**** Supplied information ****

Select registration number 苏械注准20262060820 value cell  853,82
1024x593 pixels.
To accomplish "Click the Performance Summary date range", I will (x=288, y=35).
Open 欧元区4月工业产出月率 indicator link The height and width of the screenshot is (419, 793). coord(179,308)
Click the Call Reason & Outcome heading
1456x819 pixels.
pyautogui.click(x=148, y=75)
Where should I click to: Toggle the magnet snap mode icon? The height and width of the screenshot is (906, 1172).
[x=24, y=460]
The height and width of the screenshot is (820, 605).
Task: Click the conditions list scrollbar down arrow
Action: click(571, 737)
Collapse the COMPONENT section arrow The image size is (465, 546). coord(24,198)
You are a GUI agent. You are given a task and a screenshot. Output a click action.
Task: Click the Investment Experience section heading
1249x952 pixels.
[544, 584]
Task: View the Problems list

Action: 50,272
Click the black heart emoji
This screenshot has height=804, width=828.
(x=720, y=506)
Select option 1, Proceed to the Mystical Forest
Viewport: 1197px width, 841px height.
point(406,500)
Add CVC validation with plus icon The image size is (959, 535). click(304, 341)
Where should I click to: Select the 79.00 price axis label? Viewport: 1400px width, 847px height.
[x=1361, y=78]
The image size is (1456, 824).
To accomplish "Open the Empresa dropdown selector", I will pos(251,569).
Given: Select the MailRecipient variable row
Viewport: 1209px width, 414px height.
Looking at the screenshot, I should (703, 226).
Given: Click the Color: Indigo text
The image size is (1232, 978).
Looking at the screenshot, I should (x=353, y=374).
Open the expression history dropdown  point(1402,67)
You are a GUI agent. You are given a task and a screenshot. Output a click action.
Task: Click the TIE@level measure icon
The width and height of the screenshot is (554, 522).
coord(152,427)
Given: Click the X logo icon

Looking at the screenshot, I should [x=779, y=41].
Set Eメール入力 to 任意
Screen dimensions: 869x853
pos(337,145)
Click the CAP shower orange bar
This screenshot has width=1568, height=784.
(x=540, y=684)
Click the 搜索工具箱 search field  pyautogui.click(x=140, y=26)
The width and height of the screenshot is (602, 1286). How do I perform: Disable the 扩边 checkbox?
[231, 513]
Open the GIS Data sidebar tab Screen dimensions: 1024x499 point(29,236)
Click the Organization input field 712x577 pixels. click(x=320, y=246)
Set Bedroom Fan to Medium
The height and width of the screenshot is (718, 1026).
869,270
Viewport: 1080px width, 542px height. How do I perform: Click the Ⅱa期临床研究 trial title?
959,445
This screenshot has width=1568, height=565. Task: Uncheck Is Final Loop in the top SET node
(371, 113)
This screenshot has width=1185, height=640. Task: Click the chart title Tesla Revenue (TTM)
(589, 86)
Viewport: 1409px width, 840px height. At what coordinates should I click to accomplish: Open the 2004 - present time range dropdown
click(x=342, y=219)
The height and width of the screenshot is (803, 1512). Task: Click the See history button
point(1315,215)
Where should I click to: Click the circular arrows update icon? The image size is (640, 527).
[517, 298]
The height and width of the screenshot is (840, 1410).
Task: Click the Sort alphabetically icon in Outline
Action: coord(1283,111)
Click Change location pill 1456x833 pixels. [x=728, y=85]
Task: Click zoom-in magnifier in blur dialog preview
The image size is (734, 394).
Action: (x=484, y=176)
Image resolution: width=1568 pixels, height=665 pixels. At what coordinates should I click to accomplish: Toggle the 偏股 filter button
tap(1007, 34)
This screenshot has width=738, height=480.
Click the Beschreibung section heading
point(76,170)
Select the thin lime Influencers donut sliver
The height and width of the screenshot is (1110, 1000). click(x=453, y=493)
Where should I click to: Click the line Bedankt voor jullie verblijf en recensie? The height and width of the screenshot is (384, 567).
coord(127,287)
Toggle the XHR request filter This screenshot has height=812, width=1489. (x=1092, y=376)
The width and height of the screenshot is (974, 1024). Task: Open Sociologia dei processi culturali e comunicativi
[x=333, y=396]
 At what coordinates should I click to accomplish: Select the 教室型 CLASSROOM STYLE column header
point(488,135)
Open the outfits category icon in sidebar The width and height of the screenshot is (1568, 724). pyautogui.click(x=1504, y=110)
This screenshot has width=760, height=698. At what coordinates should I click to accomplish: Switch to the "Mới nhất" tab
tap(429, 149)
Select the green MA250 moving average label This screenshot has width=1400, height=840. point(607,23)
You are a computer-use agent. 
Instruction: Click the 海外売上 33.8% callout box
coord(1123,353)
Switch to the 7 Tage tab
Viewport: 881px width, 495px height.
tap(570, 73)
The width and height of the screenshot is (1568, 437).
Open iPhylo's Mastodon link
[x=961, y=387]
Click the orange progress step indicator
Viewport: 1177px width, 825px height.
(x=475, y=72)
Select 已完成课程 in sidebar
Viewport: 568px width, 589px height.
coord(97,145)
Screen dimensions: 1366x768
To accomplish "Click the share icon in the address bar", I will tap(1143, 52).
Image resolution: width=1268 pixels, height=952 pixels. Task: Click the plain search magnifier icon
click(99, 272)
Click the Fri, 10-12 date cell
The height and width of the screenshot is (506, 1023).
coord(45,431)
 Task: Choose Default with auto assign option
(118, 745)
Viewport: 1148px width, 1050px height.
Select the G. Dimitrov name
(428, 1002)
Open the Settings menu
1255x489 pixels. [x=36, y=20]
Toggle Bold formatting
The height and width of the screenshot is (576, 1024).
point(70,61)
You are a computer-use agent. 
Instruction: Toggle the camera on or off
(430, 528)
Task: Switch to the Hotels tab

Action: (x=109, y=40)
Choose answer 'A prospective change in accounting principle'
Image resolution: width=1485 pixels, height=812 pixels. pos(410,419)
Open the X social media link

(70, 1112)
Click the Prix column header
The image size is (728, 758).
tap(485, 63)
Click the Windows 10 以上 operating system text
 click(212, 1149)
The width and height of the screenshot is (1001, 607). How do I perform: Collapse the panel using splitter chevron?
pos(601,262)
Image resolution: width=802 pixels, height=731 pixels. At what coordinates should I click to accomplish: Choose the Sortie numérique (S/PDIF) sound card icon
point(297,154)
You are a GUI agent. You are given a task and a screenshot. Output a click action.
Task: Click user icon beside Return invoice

****

What the task asks ->
Reproduce all of the entries above verbatim.

Answer to the problem ->
Select registration number 苏械注准20262060820 value cell  853,82
1024x593 pixels.
To accomplish "Click the Performance Summary date range", I will (x=288, y=35).
Open 欧元区4月工业产出月率 indicator link The height and width of the screenshot is (419, 793). coord(179,308)
Click the Call Reason & Outcome heading
1456x819 pixels.
pyautogui.click(x=148, y=75)
Where should I click to: Toggle the magnet snap mode icon? The height and width of the screenshot is (906, 1172).
[x=24, y=460]
The height and width of the screenshot is (820, 605).
Task: Click the conditions list scrollbar down arrow
Action: click(571, 737)
Collapse the COMPONENT section arrow The image size is (465, 546). coord(24,198)
You are a GUI agent. You are given a task and a screenshot. Output a click action.
Task: Click the Investment Experience section heading
1249x952 pixels.
[544, 584]
Task: View the Problems list

Action: 50,272
Click the black heart emoji
This screenshot has height=804, width=828.
(x=720, y=506)
Select option 1, Proceed to the Mystical Forest
Viewport: 1197px width, 841px height.
point(406,500)
Add CVC validation with plus icon The image size is (959, 535). click(304, 341)
Where should I click to: Select the 79.00 price axis label? Viewport: 1400px width, 847px height.
[x=1361, y=78]
The image size is (1456, 824).
To accomplish "Open the Empresa dropdown selector", I will pos(251,569).
Given: Select the MailRecipient variable row
Viewport: 1209px width, 414px height.
Looking at the screenshot, I should (703, 226).
Given: Click the Color: Indigo text
The image size is (1232, 978).
Looking at the screenshot, I should (x=353, y=374).
Open the expression history dropdown  point(1402,67)
You are a GUI agent. You are given a task and a screenshot. Output a click action.
Task: Click the TIE@level measure icon
The width and height of the screenshot is (554, 522).
coord(152,427)
Given: Click the X logo icon

Looking at the screenshot, I should [x=779, y=41].
Set Eメール入力 to 任意
Screen dimensions: 869x853
pos(337,145)
Click the CAP shower orange bar
This screenshot has width=1568, height=784.
(x=540, y=684)
Click the 搜索工具箱 search field  pyautogui.click(x=140, y=26)
The width and height of the screenshot is (602, 1286). How do I perform: Disable the 扩边 checkbox?
[231, 513]
Open the GIS Data sidebar tab Screen dimensions: 1024x499 point(29,236)
Click the Organization input field 712x577 pixels. click(x=320, y=246)
Set Bedroom Fan to Medium
The height and width of the screenshot is (718, 1026).
869,270
Viewport: 1080px width, 542px height. How do I perform: Click the Ⅱa期临床研究 trial title?
959,445
This screenshot has width=1568, height=565. Task: Uncheck Is Final Loop in the top SET node
(371, 113)
This screenshot has width=1185, height=640. Task: Click the chart title Tesla Revenue (TTM)
(589, 86)
Viewport: 1409px width, 840px height. At what coordinates should I click to accomplish: Open the 2004 - present time range dropdown
click(x=342, y=219)
The height and width of the screenshot is (803, 1512). Task: Click the See history button
point(1315,215)
Where should I click to: Click the circular arrows update icon? The image size is (640, 527).
[517, 298]
The height and width of the screenshot is (840, 1410).
Task: Click the Sort alphabetically icon in Outline
Action: coord(1283,111)
Click Change location pill 1456x833 pixels. [x=728, y=85]
Task: Click zoom-in magnifier in blur dialog preview
The image size is (734, 394).
Action: (x=484, y=176)
Image resolution: width=1568 pixels, height=665 pixels. At what coordinates should I click to accomplish: Toggle the 偏股 filter button
tap(1007, 34)
This screenshot has width=738, height=480.
Click the Beschreibung section heading
point(76,170)
Select the thin lime Influencers donut sliver
The height and width of the screenshot is (1110, 1000). click(x=453, y=493)
Where should I click to: Click the line Bedankt voor jullie verblijf en recensie? The height and width of the screenshot is (384, 567).
coord(127,287)
Toggle the XHR request filter This screenshot has height=812, width=1489. (x=1092, y=376)
The width and height of the screenshot is (974, 1024). Task: Open Sociologia dei processi culturali e comunicativi
[x=333, y=396]
 At what coordinates should I click to accomplish: Select the 教室型 CLASSROOM STYLE column header
point(488,135)
Open the outfits category icon in sidebar The width and height of the screenshot is (1568, 724). pyautogui.click(x=1504, y=110)
This screenshot has width=760, height=698. At what coordinates should I click to accomplish: Switch to the "Mới nhất" tab
tap(429, 149)
Select the green MA250 moving average label This screenshot has width=1400, height=840. point(607,23)
You are a computer-use agent. 
Instruction: Click the 海外売上 33.8% callout box
coord(1123,353)
Switch to the 7 Tage tab
Viewport: 881px width, 495px height.
tap(570, 73)
The width and height of the screenshot is (1568, 437).
Open iPhylo's Mastodon link
[x=961, y=387]
Click the orange progress step indicator
Viewport: 1177px width, 825px height.
(x=475, y=72)
Select 已完成课程 in sidebar
Viewport: 568px width, 589px height.
coord(97,145)
Screen dimensions: 1366x768
To accomplish "Click the share icon in the address bar", I will tap(1143, 52).
Image resolution: width=1268 pixels, height=952 pixels. Task: Click the plain search magnifier icon
click(99, 272)
Click the Fri, 10-12 date cell
The height and width of the screenshot is (506, 1023).
coord(45,431)
 Task: Choose Default with auto assign option
(118, 745)
Viewport: 1148px width, 1050px height.
Select the G. Dimitrov name
(428, 1002)
Open the Settings menu
1255x489 pixels. [x=36, y=20]
Toggle Bold formatting
The height and width of the screenshot is (576, 1024).
point(70,61)
You are a computer-use agent. 
Instruction: Toggle the camera on or off
(430, 528)
Task: Switch to the Hotels tab

Action: (x=109, y=40)
Choose answer 'A prospective change in accounting principle'
Image resolution: width=1485 pixels, height=812 pixels. pos(410,419)
Open the X social media link

(70, 1112)
Click the Prix column header
The image size is (728, 758).
tap(485, 63)
Click the Windows 10 以上 operating system text
 click(212, 1149)
The width and height of the screenshot is (1001, 607). How do I perform: Collapse the panel using splitter chevron?
pos(601,262)
Image resolution: width=802 pixels, height=731 pixels. At what coordinates should I click to accomplish: Choose the Sortie numérique (S/PDIF) sound card icon
point(297,154)
You are a GUI agent. You are given a task and a screenshot. Output a click action.
Task: Click user icon beside Return invoice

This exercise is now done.